Exactly, I don't see any performance issues when testing,
it's more that the redundancy 'feels' improvable in future.
>> + int j, need_sp = (sp != NULL), need_pc = (pc != NULL);
>> + for (j = 0; (need_sp || need_pc) && n_regs_mapping > (uint32_t)j; j++)
>> + {
>> + if (n_regs < (uint32_t)j) break;
>
> I think this should be <= instead of <. Otherwise regs[n_regs] could
> be read which is one past the end.
Agreed, fixing.
>> - /* If sample_perf_regs_mapping is unsupported then PERF_FRAME_REGS_MASK
>> is zero. */
>> - assert (ebl->sample_perf_regs_mapping != NULL);
>> - return ebl->sample_perf_regs_mapping (ebl, perf_regs_mask, abi,
>> - regs_mapping, n_regs_mapping);
>> + /* If sample_perf_regs_mapping is unsupported then perf_frame_regs_mask
>> is zero. */
>> + assert (ebl->perf_frame_regs_mask != 0);
>
> Can we replace this assert with error handling? We have been
> gradually removing asserts from elfutils libraries.
Ok, your call. I can have the function return false instead.
Existing handler paths set DWFL_E_LIBEBL_BAD with message
"Internal error due to ebl", which is not too different from an
assertion failure from user's PoV -- the cause is attempting to
use the functionality on an architecture that doesn't support it.

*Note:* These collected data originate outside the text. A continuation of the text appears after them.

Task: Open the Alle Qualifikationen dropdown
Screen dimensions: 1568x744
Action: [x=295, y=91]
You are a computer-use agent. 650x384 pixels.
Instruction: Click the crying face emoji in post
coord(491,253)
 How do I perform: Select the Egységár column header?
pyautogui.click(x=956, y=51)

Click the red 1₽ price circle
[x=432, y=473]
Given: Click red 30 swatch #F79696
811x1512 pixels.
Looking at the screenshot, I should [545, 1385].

(There's also DWFL_E_LIBEBL which has a much more confusing
message associated with it. Sticking with DWFL_E_LIBEBL_BAD.)
>> + if (perf_regs_mask != 0 && ebl->cached_perf_regs_mask == perf_regs_mask)
>
> Does cached_perf_regs_mask ever get set on ARM arches beyond the
> default value of 0? It's set in x86_initreg_sample.c but I don't see
> an ARM equivilent.
Thanks for the catch.
perf_regs_mask is provided by the user.
cached_perf_regs_mask should be set directly below in the current function
-- its nonzero value is an indication that a mapping has been cached.

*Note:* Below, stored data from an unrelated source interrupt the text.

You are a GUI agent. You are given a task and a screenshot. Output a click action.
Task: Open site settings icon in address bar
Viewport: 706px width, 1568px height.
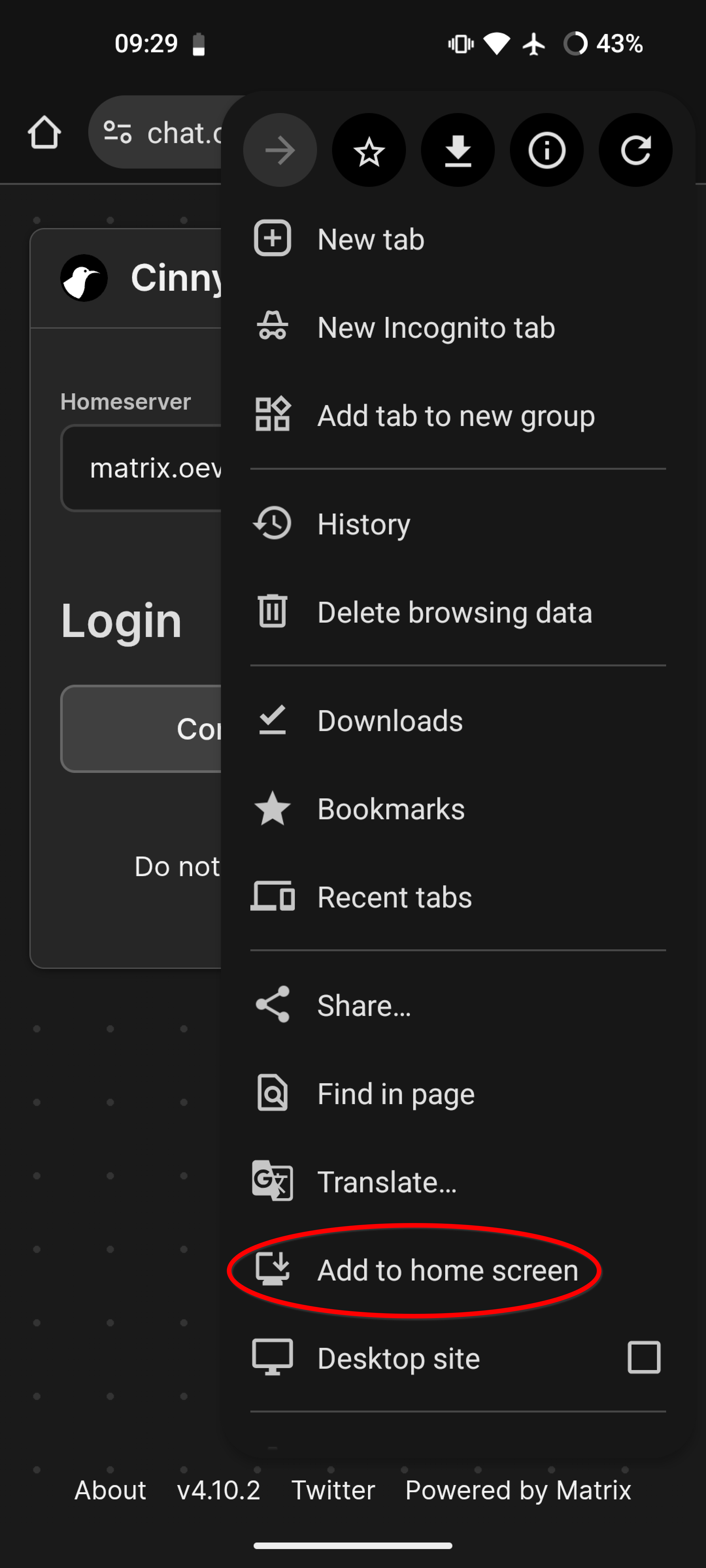click(x=118, y=133)
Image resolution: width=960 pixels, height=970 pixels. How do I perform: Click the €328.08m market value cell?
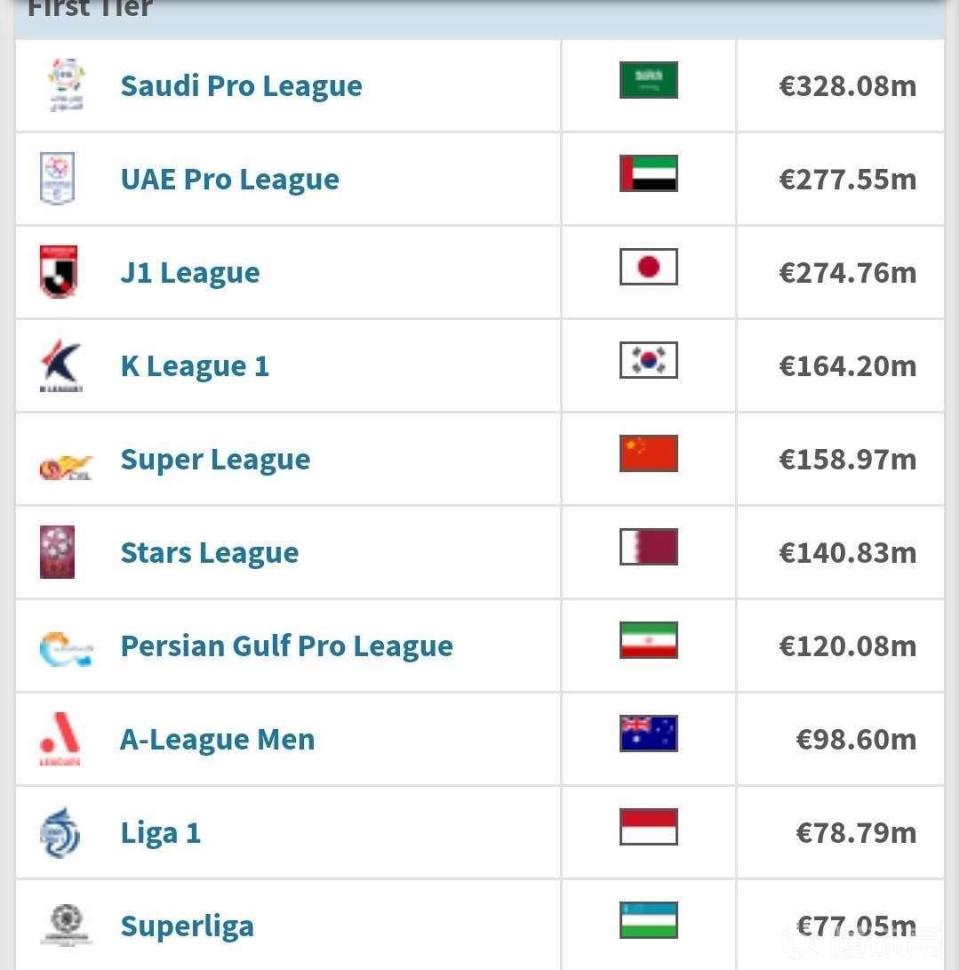pos(846,86)
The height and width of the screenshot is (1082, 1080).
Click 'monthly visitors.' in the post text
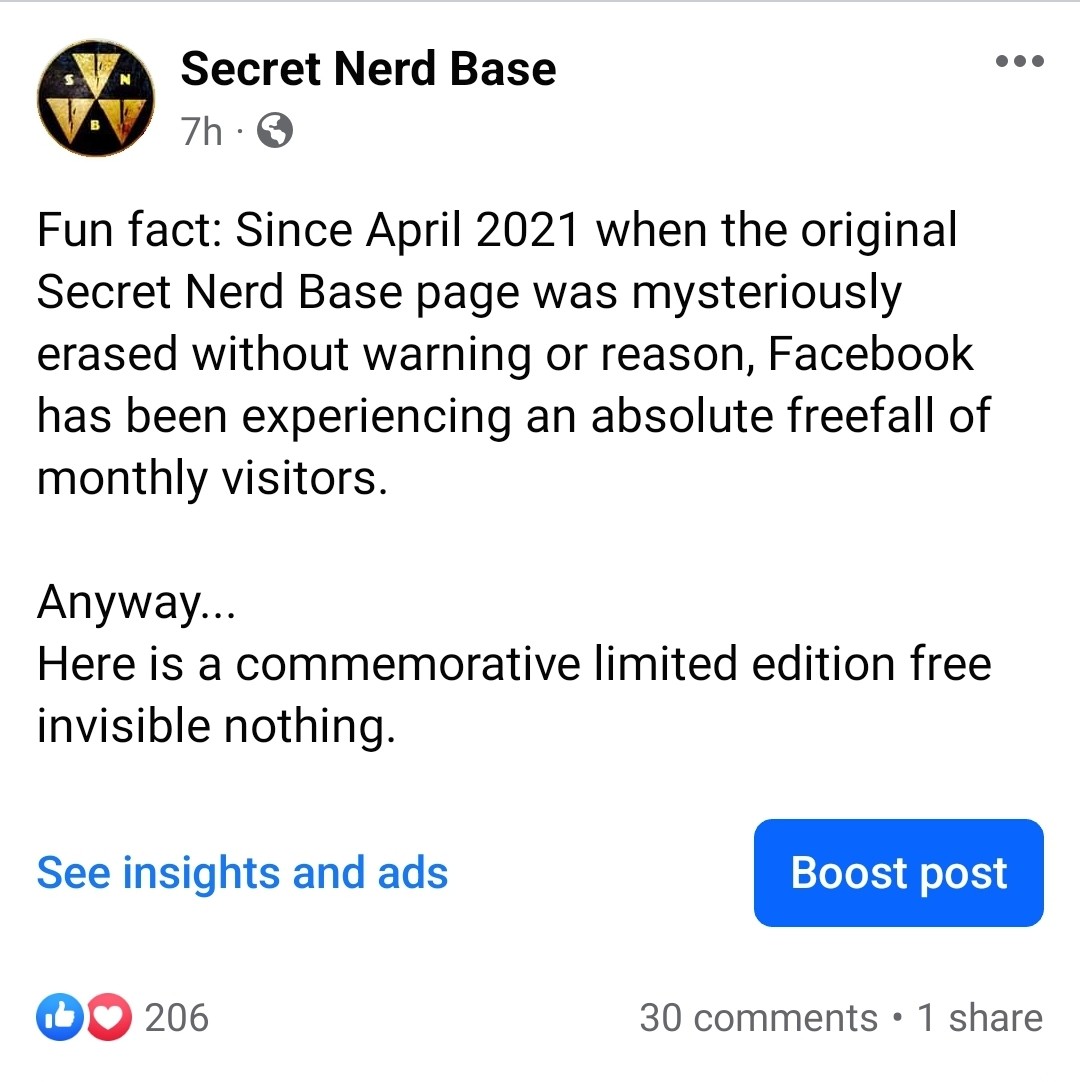pyautogui.click(x=211, y=478)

Adding the missing assignment.
For clarity, I think the conditional should be:
if (ebl->cached_perf_regs_mask != 0
&& ebl->cached_perf_regs_mask == perf_regs_mask)
i.e. if a mapping has been cached and corresponds to
the perf_regs_mask the user is requesting, return existing data.
(Otherwise, proceed to compute a new mapping.)
>> + {
>> + *regs_mapping = ebl->cached_regs_mapping;
>> + *n_regs_mapping = ebl->cached_n_regs_mapping;
>> + return true;
>> + }
>> +
>> + /* XXX Unwind-relevant register file should be no bigger than this: */
>> + int count = 64;
>> +
>> + ebl->cached_regs_mapping = (int *)calloc (count, sizeof(int));
>
> Can this code ever be reached if ebl->cached_regs_mapping isn't NULL?
> If so then the previous cached_regs_mapping should be freed.
Good point, providing packets with different perf_regs_mask triggers
replacement of the cached mapping, in which case the previous one
should be freed.
>> + ebl->cached_n_regs_mapping = count;
>> +
>> + int j, k; uint64_t bit;
>> + for (j = 0, k = 0, bit = 1;
>> + k < count; k++, bit <<= 1)
>> + {
>> + ebl->cached_regs_mapping[k] = -1;
>> + if ((bit & perf_regs_mask)) {
>> + ebl->cached_regs_mapping[j] = k;
>> + j++;
>> + }
>> + }
>
> If I understand this correctly then the length of
> ebl->cached_regs_mapping is always 64 and only the first j entries are
> meaningful. In x86_initreg_sample.c it looks like the
> cached_regs_mapping has only as many entries as needed. Would that
> approach work here?
No, because this code is architecture-independent
-- it handles cases where perf_events and dwarf use
an identical ordering for the register file.
64 is a reasonable upper bound, we would need to add
another constant to the ebl to track what the lower-bound
would be for each arch (seems like fussy extra optimization
for this case).
The mapping based on perf_regs_mask is still necessary
to compute because perf_events may only be providing a subset
of the register file.
>> +/* Called by the initialization functions for backends which support
>> + hook sample_perf_regs_mapping(). */
>> +void
>> +internal_function
>> +__libebl_init_cached_regs_mapping (Ebl *eh)
>> +{
>> + eh->cached_perf_regs_mask = 0;
>> + eh->cached_regs_mapping = NULL;
>> + eh->cached_n_regs_mapping = -1;
>
> cached_n_regs_mapping is a size_t so this actually sets it to
> SIZE_MAX. I would use just use SIZE_MAX here to make this clear and to
> avoid triggering warnings. Does code related to cached_n_regs_mapping
> account for SIZE_MAX being the invalid/unset marker? Another option is
> to use 0 plus a NULL cached_regs_mapping to indicate invalid/unset.
I would assign SIZE_MAX. The unset marker is actually cached_perf_regs_mask
as discussed above, so it doesn't matter what eh->cached_n_regs_mapping is
as long as it's clearly invalid.
-- Serhei